▶ [TASKS FOR THIS EXERCISE]
**a.** List the four measures that the Health Plan article's sentence beginning "The UK government has set out its 10-year Health Plan" says the plan will introduce.
**b.** According to the Health Plan article, which drinks is the proposed ban on energy drink sales to children expected to cover?
**c.** Summarize the Health Plan article in two sentences.

▶ [SOURCE PASSAGE]
==================================================
The UK’s 10-year Health Plan: Challenges and opportunities for F&B
The UK government has set out its 10-year Health Plan which will restrict junk food advertising targeted at children, ban the sale of high-caffeine energy drinks to under 16-year-olds, reform the soft drinks industry levy to drive reformulation, and introduce mandatory health food sales reporting for all large companies in the food sector.
The reporting will be used to set new mandatory targets on the average healthiness of sales, and is hailed as a “world-first” initiative.
Alcoholic drinks will have to display consistent nutritional information and health warnings, while the no-alcohol and low-alcohol market will be encouraged.
The government’s 10-Year Health Plan for England: Fit for the Future is essentially a radical overhaul of the country’s NHS and includes an extended focus on the food industry, food reformulation, and how retailers can help shape the health of Britain’s population.
It comes after voluntary efforts have consistently failed to deliver the scale of change needed. It has been met with a positive reaction from health experts and food organizations across the UK. They welcome the plans but urge the Government to act “swiftly and decisively.”
F&B reformulation
The initiative is expected to drive fundamental improvements in the nutritional quality of many products by holding manufacturers accountable and encouraging reformulation.
As the plan highlights, product reformulation is one of the levers that can be deployed to help achieve healthier food sales. The International Sweeteners Association fully supports this and believes that low/no-calorie sweeteners can continue to play a crucial role in enabling this shift.
It emphasizes some key data points about low/no-calorie sweeteners. This includes outlining their “essential role,” including reducing excessive sugar consumption and helping manufacturers to support public health objectives by developing foods and drinks with less energy and less sugar, to play in assisting the Government to deliver on this ambition.
Over the past three decades, obesity rates have doubled, making it a leading cause of cancer, cardiovascular disease, and type 2 diabetes in the UK. Nearly one in five children leaves primary school with obesity.
The UK government's Health Plan will ban the sale of high-caffeine energy drinks to under 16-year-olds.
Ban on energy drinks for children
The proposal to ban the sale of energy drinks loaded with caffeine and sugar to children is expected to cover drinks with more than 150 mg of caffeine per liter.
Sonia Pombo, head of impact and research at Action on Salt, based at Queen Mary University of London, says: “We are pleased to see the Government recommit to a ban on energy drinks for children and the introduction of nutrition labeling for alcoholic beverages; these are both important steps toward a healthier food and drink environment.”
==================================================
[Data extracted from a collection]
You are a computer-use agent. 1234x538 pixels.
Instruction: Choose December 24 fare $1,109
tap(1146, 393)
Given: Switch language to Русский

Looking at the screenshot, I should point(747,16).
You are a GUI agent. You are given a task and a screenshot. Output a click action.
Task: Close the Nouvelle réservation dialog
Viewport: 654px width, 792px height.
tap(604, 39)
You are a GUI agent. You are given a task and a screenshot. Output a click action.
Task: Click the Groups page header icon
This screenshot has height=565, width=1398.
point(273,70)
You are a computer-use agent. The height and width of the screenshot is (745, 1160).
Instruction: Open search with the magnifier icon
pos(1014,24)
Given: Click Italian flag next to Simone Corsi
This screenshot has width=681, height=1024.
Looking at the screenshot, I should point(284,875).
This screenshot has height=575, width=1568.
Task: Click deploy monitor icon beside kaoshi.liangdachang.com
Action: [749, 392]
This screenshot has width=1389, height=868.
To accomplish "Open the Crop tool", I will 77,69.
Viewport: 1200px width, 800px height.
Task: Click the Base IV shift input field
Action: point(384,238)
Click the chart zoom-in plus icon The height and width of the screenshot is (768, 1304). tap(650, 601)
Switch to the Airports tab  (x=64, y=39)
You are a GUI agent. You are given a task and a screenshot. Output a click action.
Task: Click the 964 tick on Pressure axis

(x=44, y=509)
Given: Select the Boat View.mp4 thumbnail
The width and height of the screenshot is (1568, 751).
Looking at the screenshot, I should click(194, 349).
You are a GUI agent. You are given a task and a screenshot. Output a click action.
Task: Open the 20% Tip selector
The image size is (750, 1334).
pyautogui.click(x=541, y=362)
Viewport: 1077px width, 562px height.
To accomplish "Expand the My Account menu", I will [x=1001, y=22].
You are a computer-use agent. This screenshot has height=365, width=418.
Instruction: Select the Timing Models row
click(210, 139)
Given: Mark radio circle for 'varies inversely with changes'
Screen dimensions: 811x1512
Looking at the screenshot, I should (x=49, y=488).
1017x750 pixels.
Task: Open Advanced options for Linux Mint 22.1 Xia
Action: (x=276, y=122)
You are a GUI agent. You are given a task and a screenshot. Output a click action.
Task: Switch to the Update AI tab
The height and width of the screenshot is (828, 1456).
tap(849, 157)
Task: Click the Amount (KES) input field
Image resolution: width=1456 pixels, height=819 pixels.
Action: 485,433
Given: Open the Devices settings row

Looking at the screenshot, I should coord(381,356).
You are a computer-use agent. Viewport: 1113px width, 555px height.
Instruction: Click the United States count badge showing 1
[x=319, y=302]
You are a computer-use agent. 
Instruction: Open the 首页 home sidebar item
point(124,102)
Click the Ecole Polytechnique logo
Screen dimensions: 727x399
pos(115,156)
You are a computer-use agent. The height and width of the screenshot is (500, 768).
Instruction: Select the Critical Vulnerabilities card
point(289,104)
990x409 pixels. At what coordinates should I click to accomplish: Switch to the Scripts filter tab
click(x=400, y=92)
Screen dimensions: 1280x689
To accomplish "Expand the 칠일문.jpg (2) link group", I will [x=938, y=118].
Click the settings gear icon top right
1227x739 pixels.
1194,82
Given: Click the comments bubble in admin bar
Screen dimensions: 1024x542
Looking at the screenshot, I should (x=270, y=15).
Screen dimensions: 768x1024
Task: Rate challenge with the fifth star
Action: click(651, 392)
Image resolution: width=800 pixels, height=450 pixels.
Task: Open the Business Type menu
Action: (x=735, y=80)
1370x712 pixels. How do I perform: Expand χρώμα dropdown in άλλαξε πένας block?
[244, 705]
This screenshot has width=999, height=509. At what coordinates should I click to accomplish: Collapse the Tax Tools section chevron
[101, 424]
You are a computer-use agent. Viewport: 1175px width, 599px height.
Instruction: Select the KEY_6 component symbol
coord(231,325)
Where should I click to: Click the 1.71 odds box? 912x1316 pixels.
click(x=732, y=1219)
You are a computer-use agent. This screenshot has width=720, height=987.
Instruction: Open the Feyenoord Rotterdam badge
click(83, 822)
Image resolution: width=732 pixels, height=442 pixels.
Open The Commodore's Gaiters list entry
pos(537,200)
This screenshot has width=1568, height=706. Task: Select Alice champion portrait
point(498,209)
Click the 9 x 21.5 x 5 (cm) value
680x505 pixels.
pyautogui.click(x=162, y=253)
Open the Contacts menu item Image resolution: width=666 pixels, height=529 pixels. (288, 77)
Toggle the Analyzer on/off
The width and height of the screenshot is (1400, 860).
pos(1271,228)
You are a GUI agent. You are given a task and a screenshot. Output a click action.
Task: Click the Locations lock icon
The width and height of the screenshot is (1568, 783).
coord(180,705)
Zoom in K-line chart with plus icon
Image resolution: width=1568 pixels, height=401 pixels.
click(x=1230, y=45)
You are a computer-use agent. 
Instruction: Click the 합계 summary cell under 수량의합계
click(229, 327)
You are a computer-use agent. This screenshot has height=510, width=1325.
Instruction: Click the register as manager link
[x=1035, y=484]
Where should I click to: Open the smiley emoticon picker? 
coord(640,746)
==================================================
▶ [ANSWERS TO THE EXERCISES]
**a.**
- Restricting junk food advertising targeted at children
- Banning the sale of high-caffeine energy drinks to under 16-year-olds
- Reforming the soft drinks industry levy to drive reformulation
- Introducing mandatory health food sales reporting for all large companies in the food sector

**b.** Drinks with more than 150 mg of caffeine per liter.

**c.** The UK government's 10-year Health Plan will restrict junk food advertising aimed at children, ban high-caffeine energy drink sales to under 16-year-olds, reform the soft drinks levy, require large food companies to report on healthy food sales, and require alcoholic drinks to carry nutritional information and health warnings. Health experts and food organizations have welcomed the plan as a way to drive product reformulation, and the International Sweeteners Association says low/no-calorie sweeteners can help reduce sugar consumption.